The script I described here (over a year ago! time flies when you’s having fun) has meanwhile changed a bit. Also, I only run it once every 24 hours, only at about a quarter to three at night.

Here’s the new version:

Script

cd /usr/local/www/apache24/htdocs/tools/index/

mv words wordswas

LC_COLLATE="en_US.ISO8859-1" ; export LC_COLLATE

find ../.. -type f -a \
    \( -name '*.htm' -o -name '*.html' -o -name '*.stm' -o -name '*.inc' \) |
# Note 1
    grep -v -f stoppath |
    ./wordsep |
    grep -v -x -f stoplist |
    sort > wordsraw

# Note 2
# Addition 26 October 2012: for frequency list
# Not necessary to do this everyday!
#uniq -c wordsraw | sort -nr > wordfreq

# Note 3
uniq wordsraw > words
rm wordsraw
./genindex words

rm ../../index/index-?.htm
mv index*.htm ../../index

diff wordswas words

Notes

The former file ‘stoplist’ has been renamed to ‘stoppath’, because two lines further on, I now use a different file called ‘stoplist’. This new file contains 77 very common words (largely from Dutch and English, the languages I write most of my web articles in).
Ignoring such common words is of course quite usual a technique, but I didn’t do it yet, until recently (26 October 2012).
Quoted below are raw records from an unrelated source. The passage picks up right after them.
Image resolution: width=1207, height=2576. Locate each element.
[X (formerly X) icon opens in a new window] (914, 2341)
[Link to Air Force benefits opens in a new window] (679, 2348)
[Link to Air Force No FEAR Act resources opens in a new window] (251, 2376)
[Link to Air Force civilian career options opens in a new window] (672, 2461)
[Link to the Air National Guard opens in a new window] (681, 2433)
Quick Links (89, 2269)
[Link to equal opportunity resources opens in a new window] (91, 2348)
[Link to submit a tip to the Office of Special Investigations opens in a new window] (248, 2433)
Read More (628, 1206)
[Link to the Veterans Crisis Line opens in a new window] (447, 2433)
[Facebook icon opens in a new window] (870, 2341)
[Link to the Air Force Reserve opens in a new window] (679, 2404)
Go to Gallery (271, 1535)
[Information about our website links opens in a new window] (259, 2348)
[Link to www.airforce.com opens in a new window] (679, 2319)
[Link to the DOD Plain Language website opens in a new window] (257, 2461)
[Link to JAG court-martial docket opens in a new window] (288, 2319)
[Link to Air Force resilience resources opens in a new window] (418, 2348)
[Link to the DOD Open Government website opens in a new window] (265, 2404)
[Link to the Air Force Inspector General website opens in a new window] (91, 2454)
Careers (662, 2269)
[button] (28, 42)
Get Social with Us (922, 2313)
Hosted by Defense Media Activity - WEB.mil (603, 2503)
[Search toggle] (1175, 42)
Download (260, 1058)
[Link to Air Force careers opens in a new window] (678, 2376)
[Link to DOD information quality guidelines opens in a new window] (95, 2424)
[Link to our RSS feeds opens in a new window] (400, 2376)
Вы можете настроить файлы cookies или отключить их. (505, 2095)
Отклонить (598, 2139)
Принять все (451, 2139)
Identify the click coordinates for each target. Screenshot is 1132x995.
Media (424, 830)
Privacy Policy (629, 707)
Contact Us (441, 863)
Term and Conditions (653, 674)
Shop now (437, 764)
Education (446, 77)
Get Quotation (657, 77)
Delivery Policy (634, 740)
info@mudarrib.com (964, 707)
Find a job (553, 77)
The measure reduced the total number of words from the site (unsorted and including all duplicates) from 637710 to 386740!
The option -x for grep is necessary too avoid that the words ‘deal’ and ‘deactivate’, for example, would be filtered out because of the common Dutch and Portuguese word ‘de’. Only whole-line matches (between the one-word-per-line files) should be honoured for filtering out (option -v), and that is what -x does. (At least it does under FreeBSD 8.2 and 8.3, don’t know about other Unix flavours.)
I first tried -w (‘match whole words only’), but that wasn’t good enough, because then things like Al-Cercthe no longer appeared in the index, because of the common Dutch word ‘al’ (meaning: yet, already).
The above-mentioned stoplist, with frequently occuring function words, I obtained by generating a frequency list from the file (wordsraw) that has all the words in it. I commented out that step later, because I don’t need a fresh frequency list every day.
I could have further optimised the script, by doing that uniq wordsraw > words here, in an earlier step, without saving wordsraw to disk. Pipes are normally implemented using a 2 kilobyte buffer in core, so they are much more efficient than intermediate files.
The combined script line (in the existing series of piped commands), instead of:
(sort > wordsraw; uniq wordsraw > words)
would then be:
sort | uniq > words
or better still:
sort -u > words
But because the script runs only once every 24 hours, I left it as it is.